Tis the day before the day before the night before Christmas, and all through the house, each table and flat surface is piled with stuff. At present the master of the house and the visiting daughter are both roaming through the grocery stores of our community, garnering foodstuffs. Foodstuffs that they will bring home and add to the already bulging refrigerator and pile onto the already laden counters in the kitchen. Later they will cook, and I am expecting more cookie tins to join the four (or more, I am too lazy to go and count) tins already there. I expect new and fresher bagels. I expect fruit, vegetables and treats to appear. It has occurred to me that it is a very good thing that we do not have a chimney, down which a droll little fellow could appear with his sack. By the time I get son-in-law’s massive box wrapped and under the tree, there is not going to be room for anything more.

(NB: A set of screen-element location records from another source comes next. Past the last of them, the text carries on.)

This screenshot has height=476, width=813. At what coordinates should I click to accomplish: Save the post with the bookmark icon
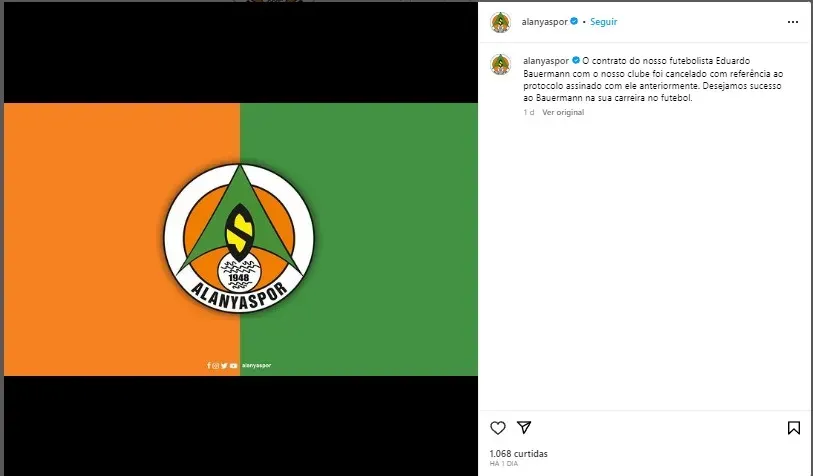[793, 428]
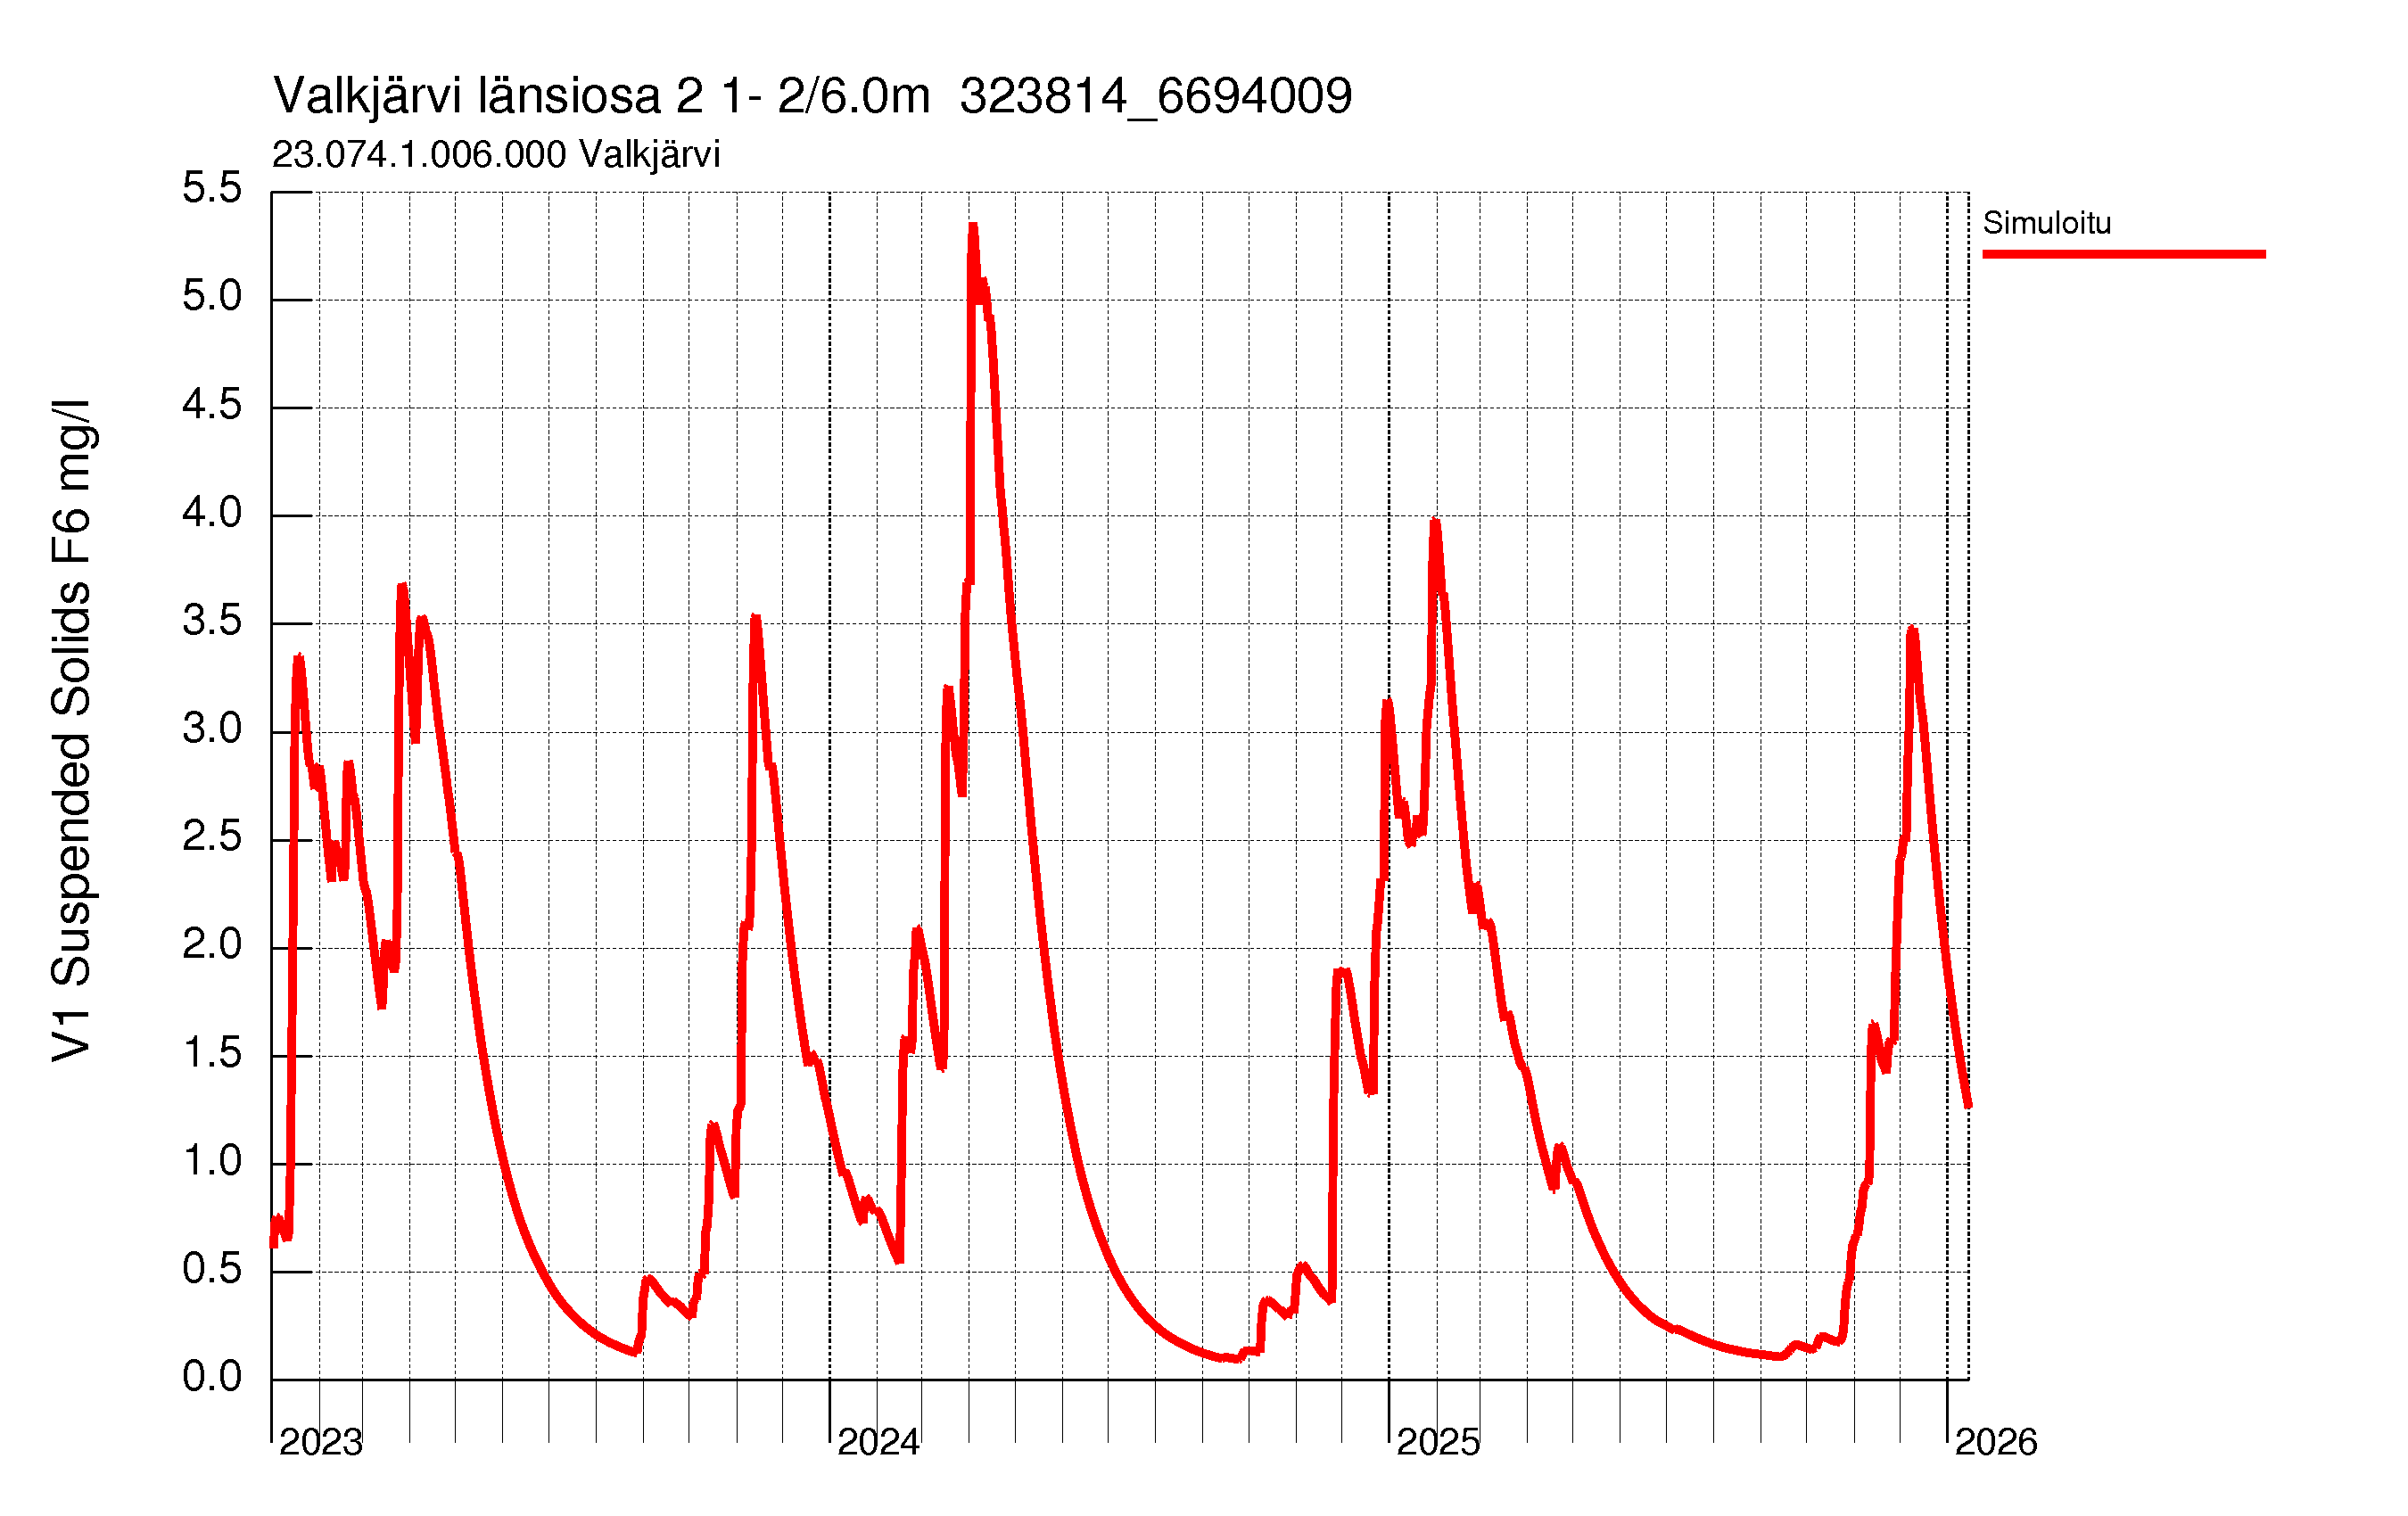Screen dimensions: 2408x1516
Task: Click the 4.0 y-axis tick label
Action: (x=211, y=513)
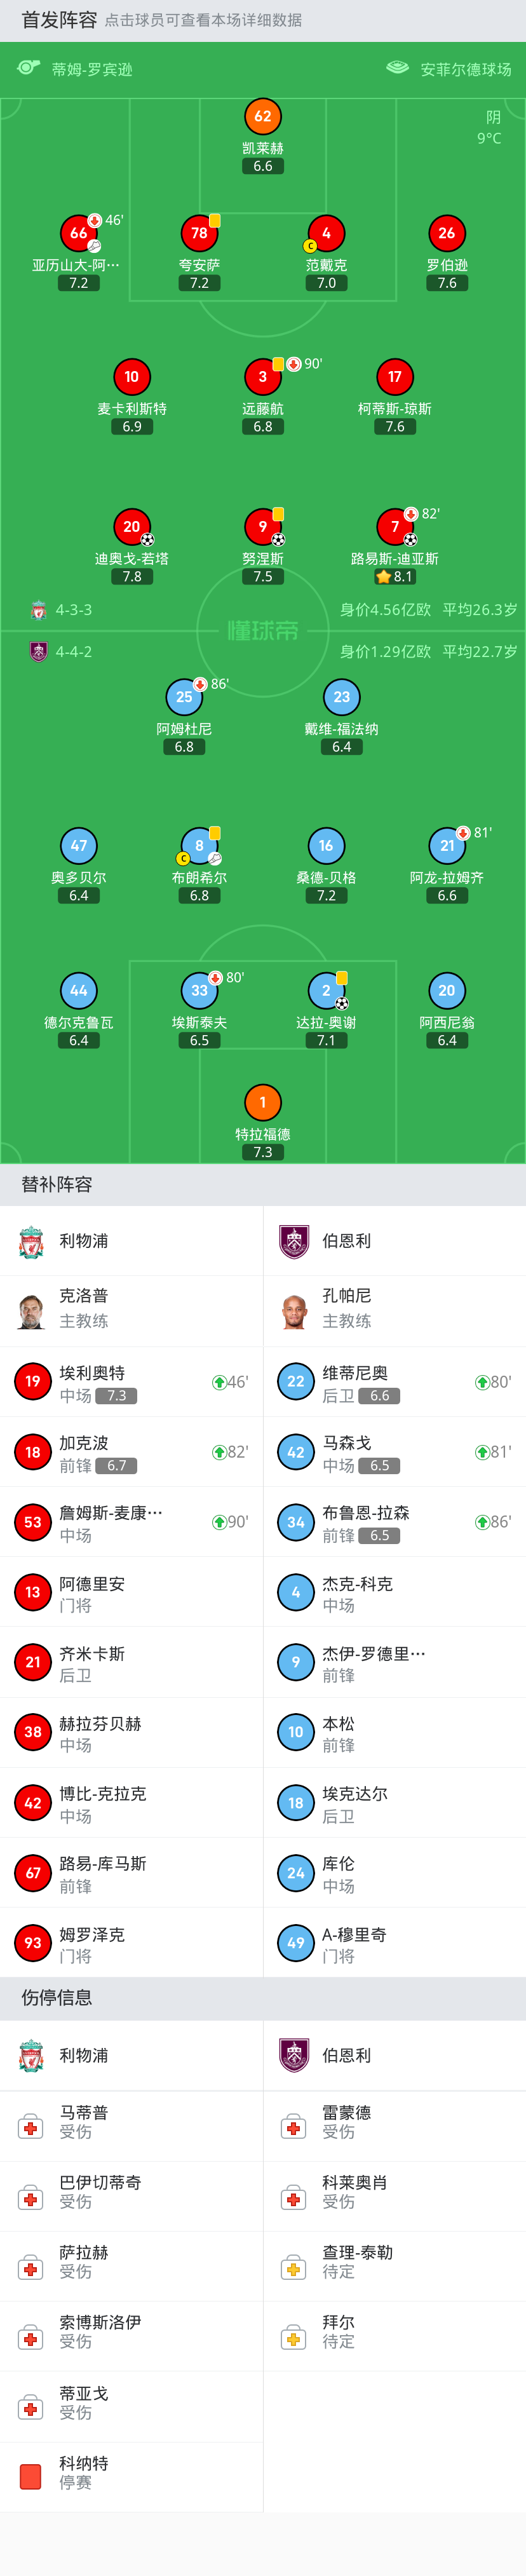This screenshot has width=526, height=2576.
Task: Click Burnley crest in the substitutes section
Action: pos(294,1241)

 It’s Christmas time in the household. The tree needs water (waiting for the agile daughter to crawl underneath and fill the reservoir), needles from the tree already decorate the stairs, I still have presents to find as well as wrap, and I have a return to make since one of the online retailers I patronised has sent me the wrong parcel. The bag for the return is presently cluttering up my office, since I have to phone and arrange a pickup and this, given where we live, is not going to be a fast job. Other jobs involve me baking pies, and the finished products will have to be kept somewhere until the Festive Meal is finished. Oh, and someone has to drive half an hour in to town and pick up the turkey on Christmas Eve. And it will not be in a sleigh with eight tiny reindeer either.


 Bah, humbug. This is the (I counted) fifty-sixth Christmas that has found me in charge of the Feast, the majority of the gift buying, wrapping, tagging (just did that. I recall a sad story told by a friend of mine who, one year, wrapped the presents as she bought them but did not tag them. On Christmas Eve she had to unwrap quite a few to figure out who got what) and keeping the house somewhat clean. Another fond festal memory of mine is of my mother, one Christmas when they visited us, vacuuming madly in the living room on Christmas morning, after the Grand Unwrapping had taken place. Mostly what she was vacuuming was, in my recollection, dust and dog hair. I have a photo of this somewhere, as I was on a mission to record the festivities, and to *** with cleanliness. Mother did not agree. But she loved me anyway.

 Mostly my parents stayed home for Christmas, as did JG’s parents. Several years found us with our feet under the paternal Gilmour table, and once JG’s sister hosted us, my parents and all of her family for, I think, Christmas dinner, when our children were small. There were at least three tables set up to manage this crowd, but the amazing woman never turned a hair as I recall. This year the visiting daughter who, she says cheerfully, likes to cook, has taken over the kitchen. Cooking and clearing up. Last night we had a lasagna for dinner that she spent most of the afternoon concocting and, as her father stated (loudly and clearly) it was far, far better than the frozen ones I seem impelled to buy. I love lasagna. I love my daughter.

 Each Christmas we leave, in the mailbox and in the holder driven into the ground for the purpose, cheques for the mailman and newspaper carrier. I just got a phone call from the latter of these to let me know that I had put the mailman’s cheque into the newspaper box. And this after I had marked the envelopes before I trudged down the lane to put them out. I may be impelled, now, to check all the gift tags to make sure I have not confused more labels. Confusion, my constant companion in this my eighty-first year, is now out of hand. And God Bless Us every one, especially me, as I surely need it.